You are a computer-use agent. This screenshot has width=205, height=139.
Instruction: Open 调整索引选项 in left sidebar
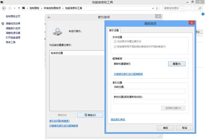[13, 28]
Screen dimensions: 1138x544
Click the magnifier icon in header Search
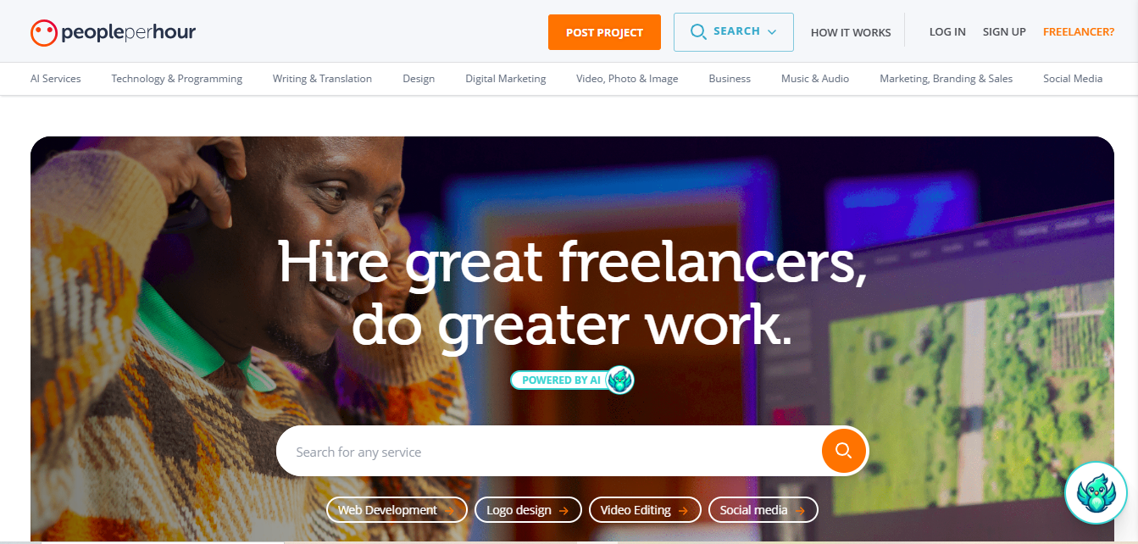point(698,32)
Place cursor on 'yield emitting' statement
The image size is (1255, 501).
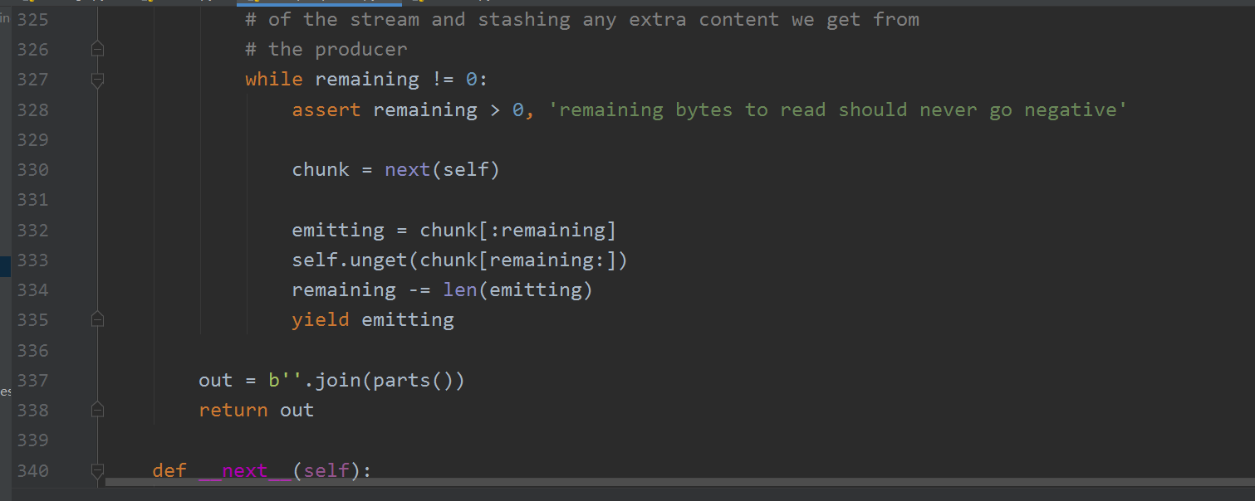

--

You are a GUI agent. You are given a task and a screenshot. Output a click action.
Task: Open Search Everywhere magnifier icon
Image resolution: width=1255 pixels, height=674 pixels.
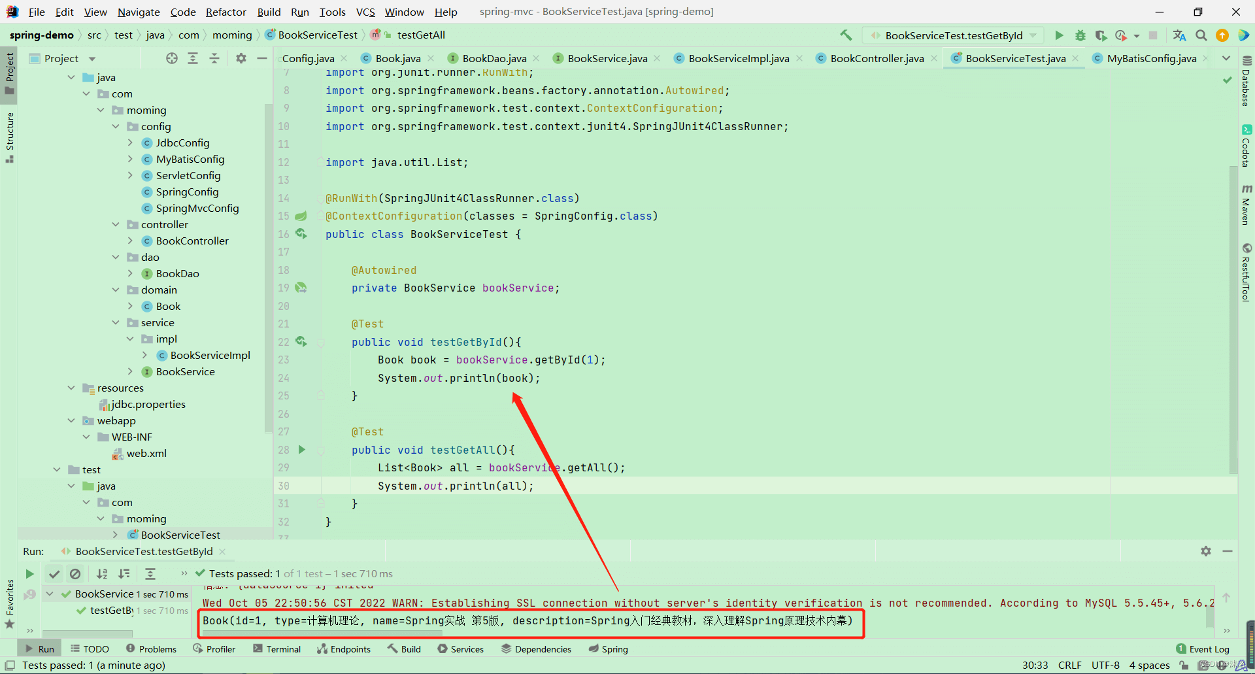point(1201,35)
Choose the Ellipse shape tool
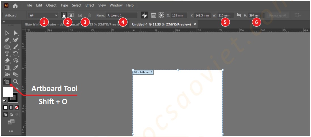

---

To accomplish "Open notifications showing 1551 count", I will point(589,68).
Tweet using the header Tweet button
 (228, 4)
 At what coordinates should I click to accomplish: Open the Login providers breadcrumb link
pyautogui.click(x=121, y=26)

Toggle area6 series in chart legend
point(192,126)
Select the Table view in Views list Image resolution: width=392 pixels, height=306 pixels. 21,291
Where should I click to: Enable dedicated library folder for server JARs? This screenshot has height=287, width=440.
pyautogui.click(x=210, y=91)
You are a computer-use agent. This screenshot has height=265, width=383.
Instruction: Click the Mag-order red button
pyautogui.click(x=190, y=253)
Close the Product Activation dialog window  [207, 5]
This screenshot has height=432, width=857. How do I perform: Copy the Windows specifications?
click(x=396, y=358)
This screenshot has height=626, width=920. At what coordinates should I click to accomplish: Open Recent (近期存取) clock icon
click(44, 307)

EXERCISE:
What you write must match the listing exactly, from the line with "has width=205, height=139." up to and including the line with "The image size is (1255, 501).". Pictures stay out.

SOLUTION TO THIS PROBLEM:
You are a computer-use agent. This screenshot has width=205, height=139.
Instruction: Open 调整索引选项 in left sidebar
[13, 28]
Screen dimensions: 1138x544
Click the magnifier icon in header Search
point(698,32)
Place cursor on 'yield emitting' statement
The image size is (1255, 501).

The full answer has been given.